* [TASK INPUTS]:
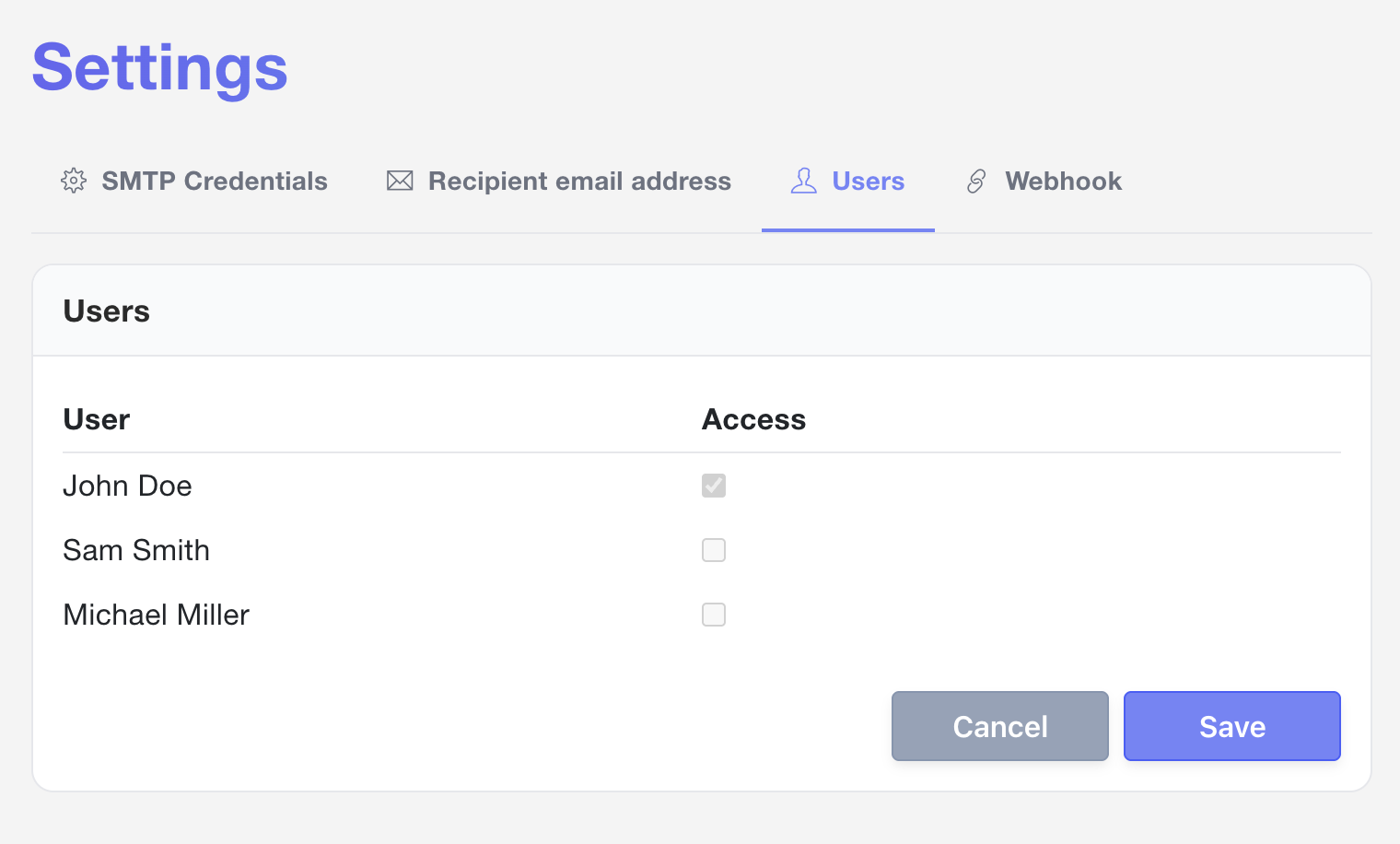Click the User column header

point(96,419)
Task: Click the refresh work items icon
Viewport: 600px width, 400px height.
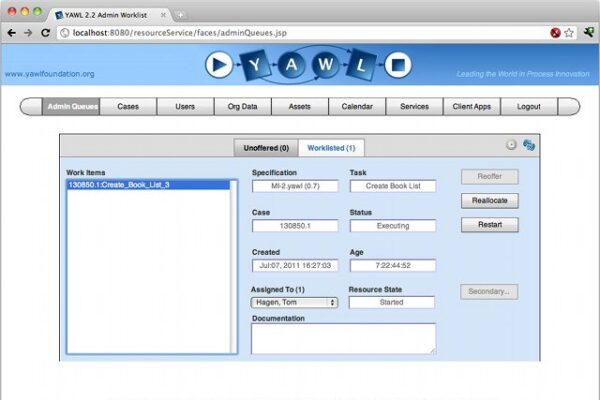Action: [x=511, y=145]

* * *

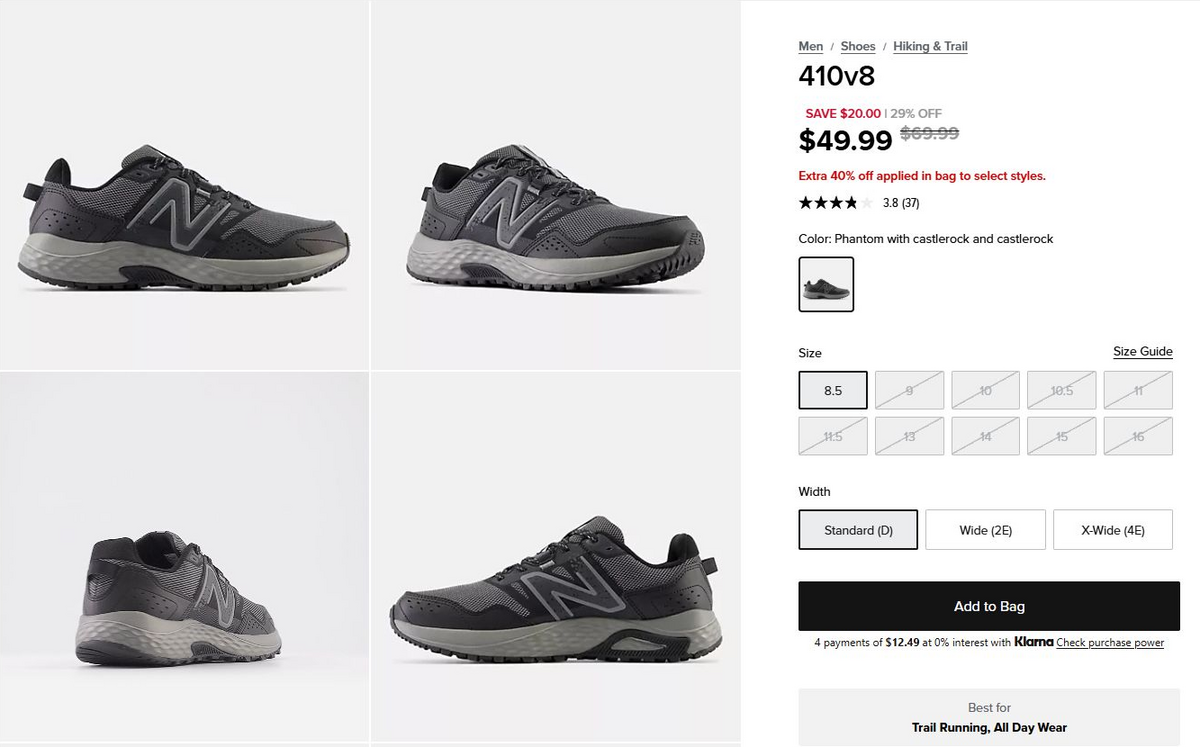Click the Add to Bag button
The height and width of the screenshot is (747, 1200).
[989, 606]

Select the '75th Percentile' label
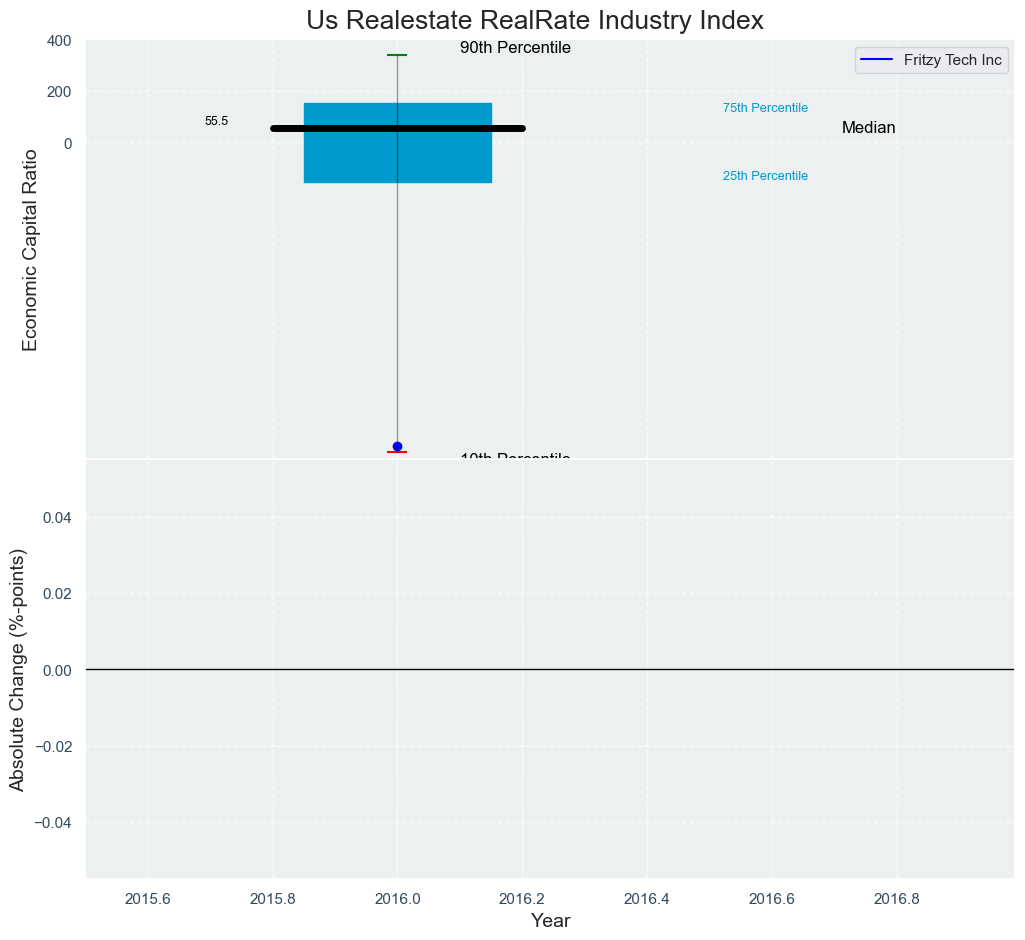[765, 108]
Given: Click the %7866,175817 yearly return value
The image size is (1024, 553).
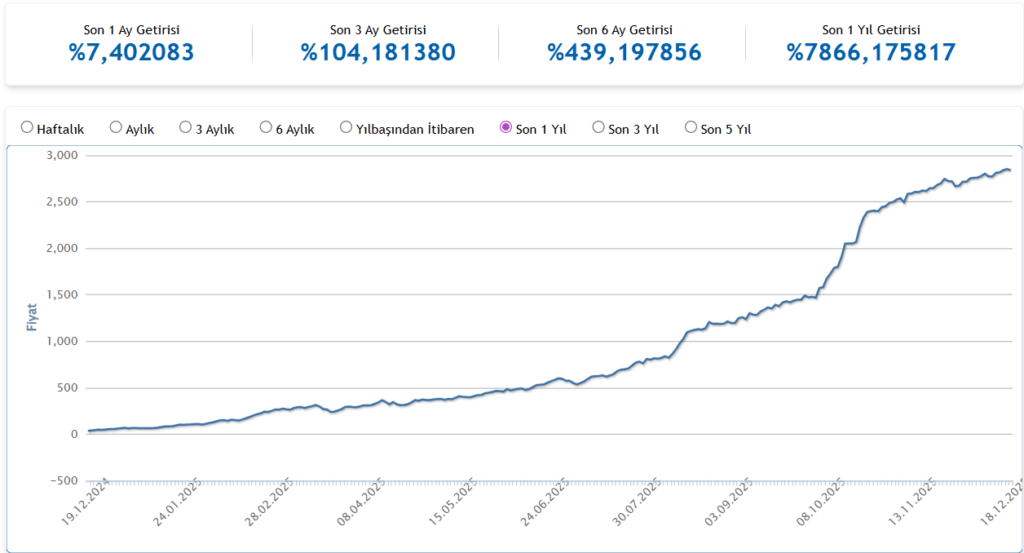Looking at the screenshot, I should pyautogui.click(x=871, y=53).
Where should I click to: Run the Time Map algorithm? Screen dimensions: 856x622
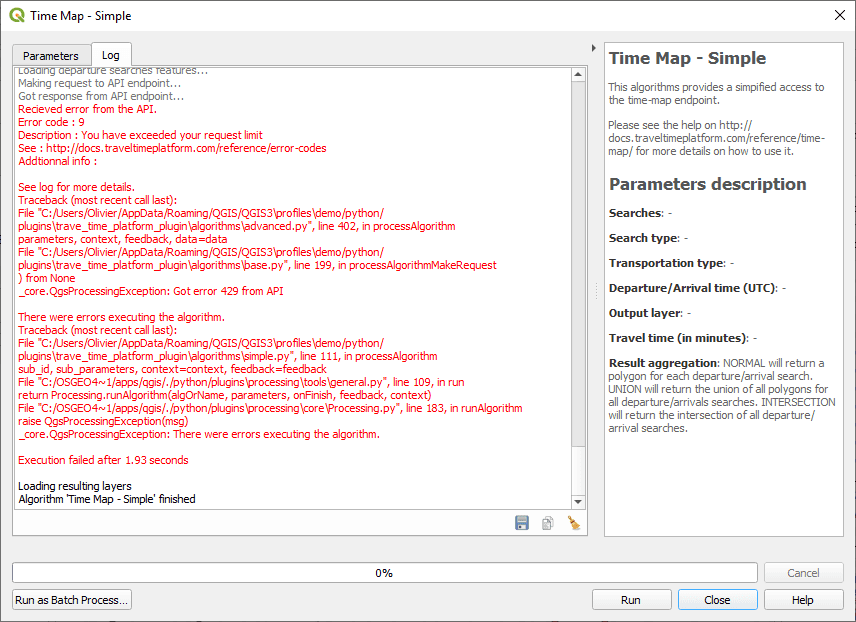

...

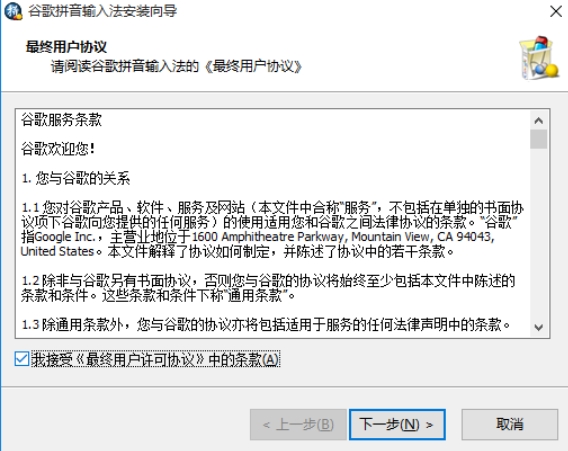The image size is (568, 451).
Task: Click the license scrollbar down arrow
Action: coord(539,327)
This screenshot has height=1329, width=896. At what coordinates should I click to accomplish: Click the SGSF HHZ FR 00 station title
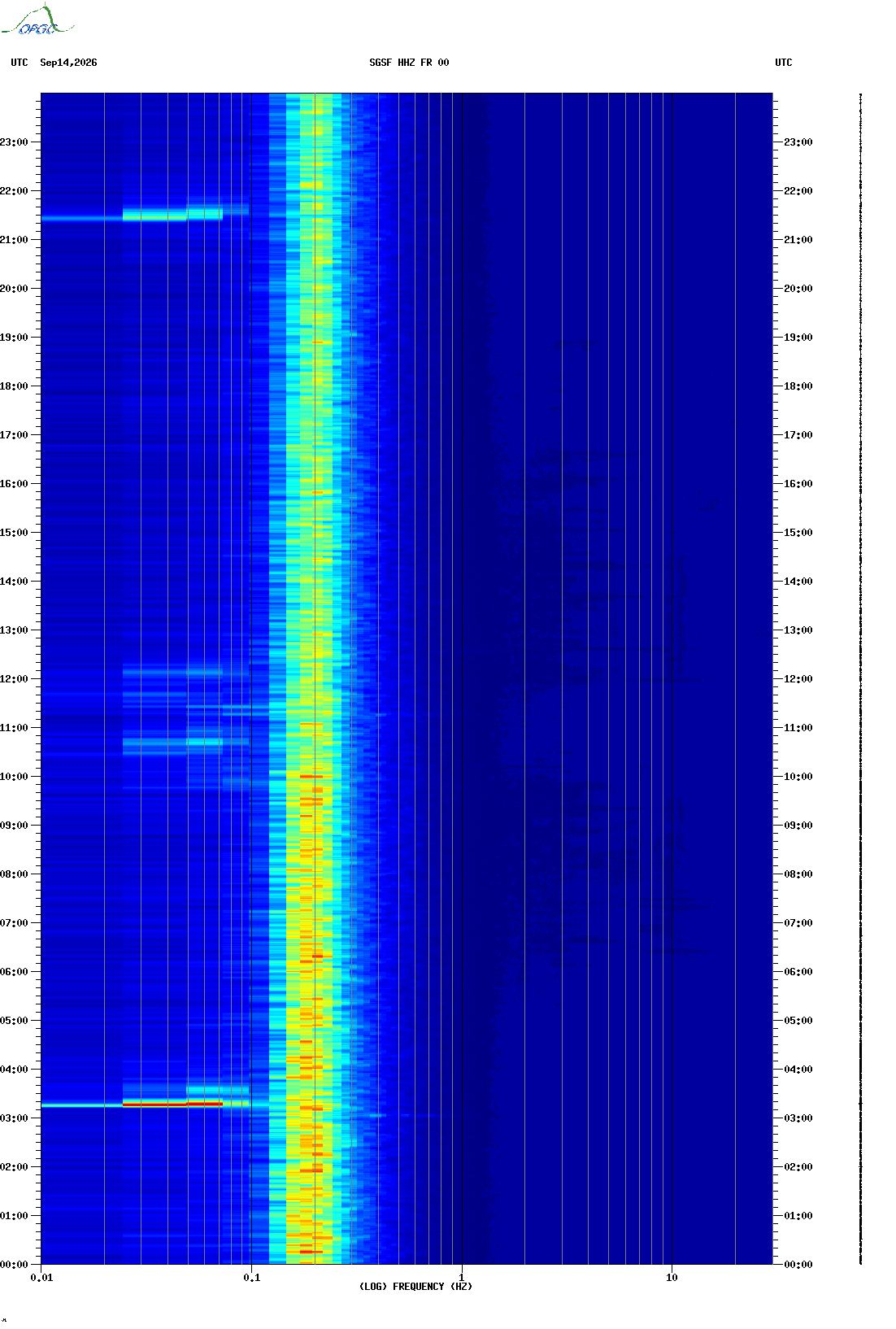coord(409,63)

* [ABOUT THIS TASK]:
In the listing above, find the line containing "The image size is (1024, 553)." and the line containing "Where should I"; print those lines and every line between them exactly, leaving out pictures.

* [RESULT OF THIS TASK]:
The image size is (1024, 553).
Looking at the screenshot, I should pyautogui.click(x=871, y=53).
Where should I click to: Run the Time Map algorithm? Screen dimensions: 856x622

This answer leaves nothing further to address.